Karakowski believes that such treatment of employees by supervisor can also intensify organizational risk when complaints aren’t handled appropriately. “It increases legal risk, since failing to address complaints appropriately can result in harassment claims and human rights complaints,” he says. 

Improving line-of-sight without constant escalation 

The challenge for HR leaders is to find the balance between getting accurate information about how supervisors behave and turning every concern into a high-stakes, formal process, according to Karakowsky. He says the first step is to make it easier and safer for employees to be heard outside of crisis moments, such as through regular check-ins with HR, whether they be through one-on-one meetings or pulse surveys.

“Check-ins can provide leaders with firsthand accounts of how concerns are being addressed and whether employees feel supported,” he says.  

Karakowsky also believes that HR and business leaders should review whether complaint handling in the organization is effective in practice, regardless of what the policy states.

“Complaint processes should be audited and assessed in terms of not only the outcomes, but also the quality of follow-up conversations and whether employees feel heard,” he says. “Leaders should also be tracking any patterns over time — toxic pockets often display patterns — and we need to know if there are recurring issues with certain managers or with certain types of complaints and identify systemic problems if they exist.” 

Beuermann-King says HR leaders need shared values for the organization that makes it easier to call out inappropriate behaviour when it’s happening, whether by supervisors or employees.

“When we only talk about the word respect and we haven't defined what it looks like and it doesn't look like, it makes it really hard for people to say, ‘Does this really fall into that category?’” she says. “So I think having organizational values well-defined and living them out loud helps to get rid of some of those blind spots because you can have those conversations and ask those questions on your engagement survey, and everybody has the same language to pull that information forward.” 

Define clear values and back them up 

Karakowsky says organizations need to define respectful leadership clearly, so managers understand what crosses the line and employees can trust that standards will be applied consistently. “Organizations that don’t explicitly articulate what constitutes respectful leadership and what crosses the line put themselves and their managers at risk,” he says. 

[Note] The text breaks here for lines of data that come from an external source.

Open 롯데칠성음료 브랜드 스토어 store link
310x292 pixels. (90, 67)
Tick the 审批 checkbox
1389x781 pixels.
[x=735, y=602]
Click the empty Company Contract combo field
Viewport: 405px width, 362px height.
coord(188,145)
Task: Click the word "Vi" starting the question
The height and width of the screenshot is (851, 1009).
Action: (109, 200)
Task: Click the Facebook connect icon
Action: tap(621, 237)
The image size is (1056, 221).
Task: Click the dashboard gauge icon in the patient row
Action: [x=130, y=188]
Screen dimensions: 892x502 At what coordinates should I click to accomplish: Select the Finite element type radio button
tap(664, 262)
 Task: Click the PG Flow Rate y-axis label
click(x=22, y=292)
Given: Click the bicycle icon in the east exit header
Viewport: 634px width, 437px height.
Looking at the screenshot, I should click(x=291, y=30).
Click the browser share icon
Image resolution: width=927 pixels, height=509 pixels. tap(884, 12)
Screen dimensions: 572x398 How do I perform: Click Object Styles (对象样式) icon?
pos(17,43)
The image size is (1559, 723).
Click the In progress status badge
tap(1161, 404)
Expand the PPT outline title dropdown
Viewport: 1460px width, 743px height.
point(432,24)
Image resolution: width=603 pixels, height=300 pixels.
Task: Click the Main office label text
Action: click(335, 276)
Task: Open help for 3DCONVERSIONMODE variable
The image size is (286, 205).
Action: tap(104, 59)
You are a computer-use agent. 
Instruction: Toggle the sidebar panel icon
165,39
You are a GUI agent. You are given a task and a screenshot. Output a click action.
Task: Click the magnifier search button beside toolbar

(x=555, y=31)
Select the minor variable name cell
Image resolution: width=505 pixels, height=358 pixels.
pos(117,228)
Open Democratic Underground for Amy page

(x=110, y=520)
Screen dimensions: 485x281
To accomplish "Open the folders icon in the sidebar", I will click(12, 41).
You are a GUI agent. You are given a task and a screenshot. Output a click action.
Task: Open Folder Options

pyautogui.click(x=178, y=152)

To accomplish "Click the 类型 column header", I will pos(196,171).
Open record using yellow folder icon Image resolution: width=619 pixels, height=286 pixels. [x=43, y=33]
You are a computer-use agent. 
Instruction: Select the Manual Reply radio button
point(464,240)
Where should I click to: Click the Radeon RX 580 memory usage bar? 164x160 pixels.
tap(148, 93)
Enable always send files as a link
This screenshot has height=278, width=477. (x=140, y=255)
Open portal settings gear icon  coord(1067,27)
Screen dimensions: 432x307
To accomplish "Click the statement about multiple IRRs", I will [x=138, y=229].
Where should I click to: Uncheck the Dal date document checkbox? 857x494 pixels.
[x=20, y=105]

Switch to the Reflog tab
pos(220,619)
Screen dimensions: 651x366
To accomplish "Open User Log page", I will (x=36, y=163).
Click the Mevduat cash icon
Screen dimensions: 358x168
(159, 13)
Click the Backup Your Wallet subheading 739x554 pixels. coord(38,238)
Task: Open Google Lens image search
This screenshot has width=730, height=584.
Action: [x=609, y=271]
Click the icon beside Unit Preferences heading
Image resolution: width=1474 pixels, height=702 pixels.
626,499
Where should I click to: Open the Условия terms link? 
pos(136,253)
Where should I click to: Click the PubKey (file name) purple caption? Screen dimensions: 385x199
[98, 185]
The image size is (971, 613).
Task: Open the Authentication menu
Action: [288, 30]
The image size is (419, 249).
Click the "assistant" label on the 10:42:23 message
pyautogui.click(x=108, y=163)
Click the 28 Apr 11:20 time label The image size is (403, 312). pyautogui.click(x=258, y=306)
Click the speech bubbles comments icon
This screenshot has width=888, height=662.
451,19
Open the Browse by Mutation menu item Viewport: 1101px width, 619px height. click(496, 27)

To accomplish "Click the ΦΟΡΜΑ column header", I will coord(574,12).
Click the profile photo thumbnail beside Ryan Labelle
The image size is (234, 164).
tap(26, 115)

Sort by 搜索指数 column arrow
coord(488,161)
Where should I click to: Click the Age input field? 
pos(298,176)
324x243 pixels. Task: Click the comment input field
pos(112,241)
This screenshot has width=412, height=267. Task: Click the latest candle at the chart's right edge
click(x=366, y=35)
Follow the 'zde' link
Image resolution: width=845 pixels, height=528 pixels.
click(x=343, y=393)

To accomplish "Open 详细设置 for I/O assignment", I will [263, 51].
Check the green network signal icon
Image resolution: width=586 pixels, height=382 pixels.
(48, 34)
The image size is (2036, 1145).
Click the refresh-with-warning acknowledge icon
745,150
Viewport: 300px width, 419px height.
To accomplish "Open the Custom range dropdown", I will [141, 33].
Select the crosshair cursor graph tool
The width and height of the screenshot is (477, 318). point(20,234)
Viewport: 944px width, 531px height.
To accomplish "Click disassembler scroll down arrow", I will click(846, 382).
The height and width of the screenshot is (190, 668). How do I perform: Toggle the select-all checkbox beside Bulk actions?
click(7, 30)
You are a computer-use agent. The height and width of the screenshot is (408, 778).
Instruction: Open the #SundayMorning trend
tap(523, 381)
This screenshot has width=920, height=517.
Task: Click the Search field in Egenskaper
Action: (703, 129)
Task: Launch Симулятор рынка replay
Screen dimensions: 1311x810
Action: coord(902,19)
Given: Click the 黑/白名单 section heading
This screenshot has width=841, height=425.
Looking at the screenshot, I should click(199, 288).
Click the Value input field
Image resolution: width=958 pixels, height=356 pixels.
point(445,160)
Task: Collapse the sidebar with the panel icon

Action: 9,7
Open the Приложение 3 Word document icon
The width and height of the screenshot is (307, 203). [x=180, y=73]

When toxicity from a supervisor is suspected, Karakowsky says HR leaders can start with the data they already have — from team-level engagement results, turnover patterns, exit interviews, internal transfer requests, and any upward feedback trends — and add targeted listening from confidential interviews from the team in question, rather than launching an immediate investigation. If certain teams consistently show higher attrition or repeated complaints, that’s often a sign that something is wrong, he says. 

“It's looking for the signs like absenteeism, disengagement, a lack of collaboration — all the key things that come up in engagement surveys and such, and putting them together, not just looking at them as these separate pieces,” says Beuermann-King. “I think in a lot of cases for HR, actively looking for this stuff can prevent you having to deal with emergencies and the big things in the end, as opposed to catching them and nipping them in the bud at the beginning.” 

Beuermann-King notes that toxic behaviour from a leader can affect different people in different ways, but it always spells trouble for the organization.

“If all of this toxicity is there, you don't know how it's going to accumulate — for one person, they may have a really big tolerance for this stuff while others may have very little tolerance,” she says. “And it's not necessarily based on whether they can cope or not, they may just have had enough — and we know since COVID, the ‘what's-enough’ factor has definitely changed for people and many aren’t willing to put up with it anymore.”